§ **Task list**:
A. Write out the stretch of the direct-to-consumer brands text from "The founders of" through "to their customers.", switching "customers" to "shoppers".
B. Please carry on the passage about direct-to-consumer brands from its last sentence.

The founders of Dollar Shave Club, Warby Parker and other billion-dollar companies exploited giant rivals' weaknesses -- and really listened to their customers.

The direct-to-consumer brand revolution is one of the most dominant forces in the retailing business today. It began with a handful of start-ups, then grew to dozens, then hundreds — from mattresses (Casper) to bras (ThirdLove) to electric toothbrushes (Quip) to vitamins (Ritual) to tampons (Lola) to luggage (Away) to sneakers (Allbirds) to makeup (Glossier) to hair color (eSalon) to pet food (Farmer’s Dog) — and even thousands, counting the brands filling the endless digital aisles and shelves of Amazon Marketplace.

Between 2013 and 2017, some $17 billion in sales shifted from big consumer brands to small brands — and that was before many of the latest start-ups began getting traction. This trend is likely to strengthen in the coming years, thanks in large part to the continued growth of sales on Amazon. In 2018, small- and medium-size companies sold $160 billion in goods on Amazon, up from just $100 million in 1999, a 1,600-fold increase. While some of those companies are reselling products made by others, many of them, including Amazon itself, are creating their own new brands.

§ **Extracted material**:
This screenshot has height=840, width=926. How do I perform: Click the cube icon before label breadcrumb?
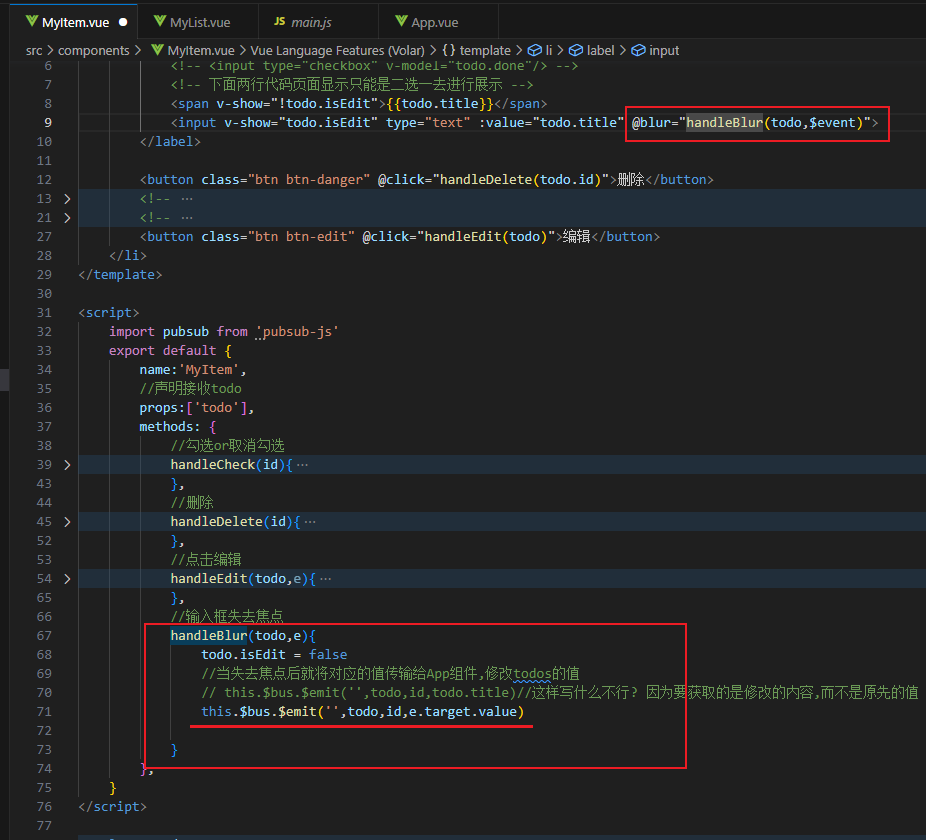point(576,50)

* * *

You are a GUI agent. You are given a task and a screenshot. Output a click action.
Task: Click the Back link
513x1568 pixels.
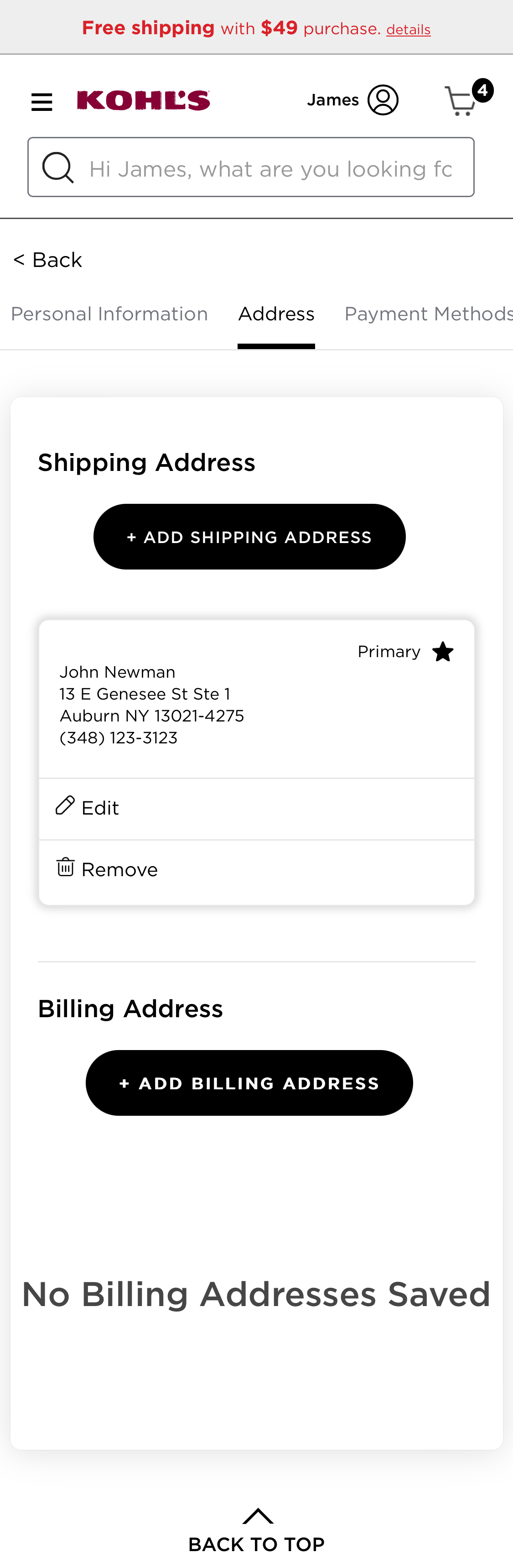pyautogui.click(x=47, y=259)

---

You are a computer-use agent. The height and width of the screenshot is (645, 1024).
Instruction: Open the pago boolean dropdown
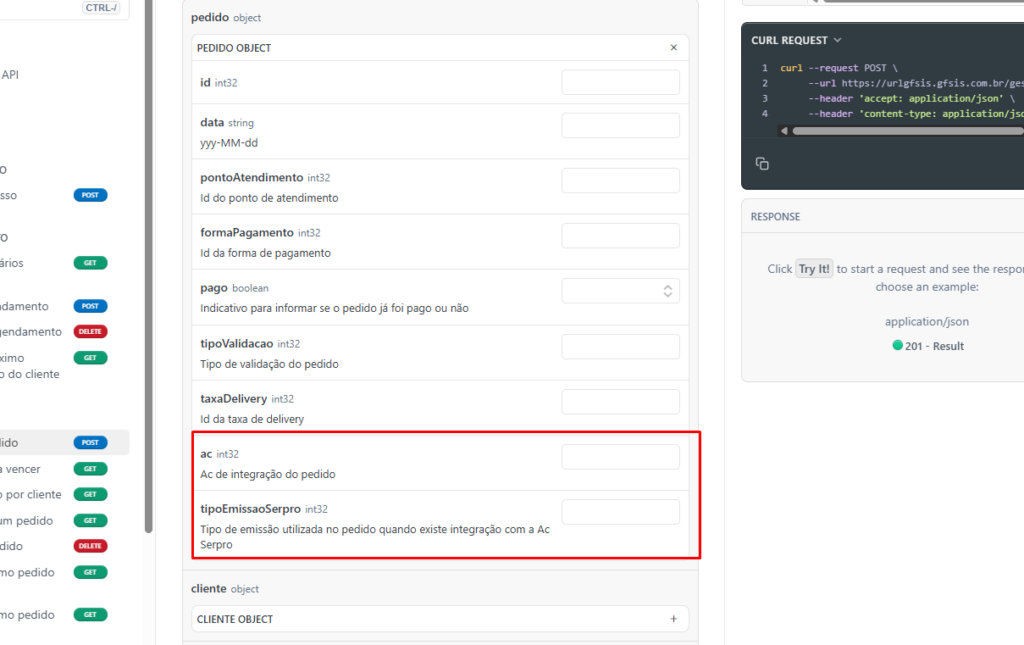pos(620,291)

§ **Responses**:
A.
The founders of Dollar Shave Club, Warby Parker and other billion-dollar companies exploited giant rivals' weaknesses -- and really listened to their shoppers.

B.
This development hasn’t gone unnoticed by Neil Blumenthal, a founder of Warby Parker. “It’s never been cheaper to start a business, although I think it’s never been harder to scale a business,” he says. Warby Parker is the most prominent new eyewear brand, but its market share is still less than 5 percent. And in the years since it sold its first pair of eyeglasses, in 2010, other start-ups have launched well over a dozen new online eyeglass brands.

Many of the newcomers are copycats with essentially the same business model as Warby Parker, but others are niche players, such as Lensabl, which will make prescription lenses for your frames so you don’t have to buy new ones — “Our Lenses, Your Specs” — or Pixel, which sells eyeglasses with a pigment in the lenses, so they filter out “blue light” from computer screens, which can cause eye strain; or Topology, which makes frames custom-fitted to your face using an iPhone’s 3-D scan technology.

How many of these start-ups will succeed? To some, the constant influx of new entrants offering eyeglasses and other products underscores that the direct-to-consumer frenzy has elements of a bubble — much like the dot-com boom of the 1990s, with venture capital firms financing rival brands that are chasing the same customers. But while not all will survive, it’s possible that many will.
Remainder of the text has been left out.